- [Stated exercise 1]:
Convert the records from the line containing "Click the Run" through the line containing "Action: 428,280", both included, into a Markdown table. Use the columns Row and Line, number each row, and leave out blank lines.

- [Given text]:
Some readers may remember the squall over Dan Quayle and Murphy Brown. At that time Maggie Gallagher published anon the op-ed page of the New York Times An Unwed Mother for Quayle, and it deserves not to get lost in the memory hole of yesterday's news. Ms. Gallagher, too, is a journalist and unwed mother, but in the real world. After ten years as an unwed mother, she has some thoughts on what it takes. For women thinking of raising children outside marriage, she says, it helps to:

  1. Have relatively affluent parents who got and stayed married themselves. That way you can rely on their marriage, rather than your own, to give your child the emotional and financial emergency support system he or she needs.

  2. Be able to choose a profession with flexible hours that allow you to take time out and work from home, and be sure to get an Ivy League degree first.

  3. (This one is especially tricky.) Find a boss who doesn't mind if you bring a sick 4-year-old and his dinosaurs to the office, which will happen regularly.

  4. Accept that, even if you make a good living, you are going to have far less money than anyone you know except for other single mothers.

  5. Expect to give up all the advantages of single life freedom, romance, travel and receive none of the advantages of marriage emotional, logistical, and financial support.

  6. Prepare for the nights when your child cries himself to sleep in your arms, wondering why his father doesn't love him. (If your child is allowed to express his real feelings, there will be many such occasions.)

- [Supplied data]:
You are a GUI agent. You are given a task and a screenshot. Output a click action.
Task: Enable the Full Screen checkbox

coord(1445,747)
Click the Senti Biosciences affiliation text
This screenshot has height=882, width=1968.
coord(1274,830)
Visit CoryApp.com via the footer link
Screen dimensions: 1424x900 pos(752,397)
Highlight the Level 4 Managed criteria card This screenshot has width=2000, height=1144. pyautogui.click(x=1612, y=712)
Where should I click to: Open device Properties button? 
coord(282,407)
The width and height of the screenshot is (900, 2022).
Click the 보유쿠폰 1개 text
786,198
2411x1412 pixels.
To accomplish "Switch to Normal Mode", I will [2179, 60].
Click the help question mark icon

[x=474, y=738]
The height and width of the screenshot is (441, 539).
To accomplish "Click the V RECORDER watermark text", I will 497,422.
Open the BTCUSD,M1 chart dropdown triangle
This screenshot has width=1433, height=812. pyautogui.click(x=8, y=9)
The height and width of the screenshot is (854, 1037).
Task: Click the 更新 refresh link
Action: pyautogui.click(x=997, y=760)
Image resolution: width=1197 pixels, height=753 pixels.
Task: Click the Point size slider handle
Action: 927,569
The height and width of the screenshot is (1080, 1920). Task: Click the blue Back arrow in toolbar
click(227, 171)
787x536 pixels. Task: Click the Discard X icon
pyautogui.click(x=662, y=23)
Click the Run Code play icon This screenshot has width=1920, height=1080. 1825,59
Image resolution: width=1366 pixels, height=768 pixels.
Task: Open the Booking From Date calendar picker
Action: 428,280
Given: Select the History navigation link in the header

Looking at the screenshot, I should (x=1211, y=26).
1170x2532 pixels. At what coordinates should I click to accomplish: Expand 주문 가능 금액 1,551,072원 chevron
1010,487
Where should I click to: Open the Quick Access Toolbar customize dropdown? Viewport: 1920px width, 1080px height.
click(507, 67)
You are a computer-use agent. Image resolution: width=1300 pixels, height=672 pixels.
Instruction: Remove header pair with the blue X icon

- [Stated exercise 2]:
Rewrite the passage on unwed motherhood from "2. Be able to" through "many such occasions.)", replacing "boss" with "manager".

- [Written answer 1]:
| Row | Line |
|---|---|
| 1 | Click the Run Code play icon This screenshot has width=1920, height=1080. 1825,59 |
| 2 | Image resolution: width=1366 pixels, height=768 pixels. |
| 3 | Task: Open the Booking From Date calendar picker |
| 4 | Action: 428,280 |

- [Written answer 2]:
2. Be able to choose a profession with flexible hours that allow you to take time out and work from home, and be sure to get an Ivy League degree first.

  3. (This one is especially tricky.) Find a manager who doesn't mind if you bring a sick 4-year-old and his dinosaurs to the office, which will happen regularly.

  4. Accept that, even if you make a good living, you are going to have far less money than anyone you know except for other single mothers.

  5. Expect to give up all the advantages of single life freedom, romance, travel and receive none of the advantages of marriage emotional, logistical, and financial support.

  6. Prepare for the nights when your child cries himself to sleep in your arms, wondering why his father doesn't love him. (If your child is allowed to express his real feelings, there will be many such occasions.)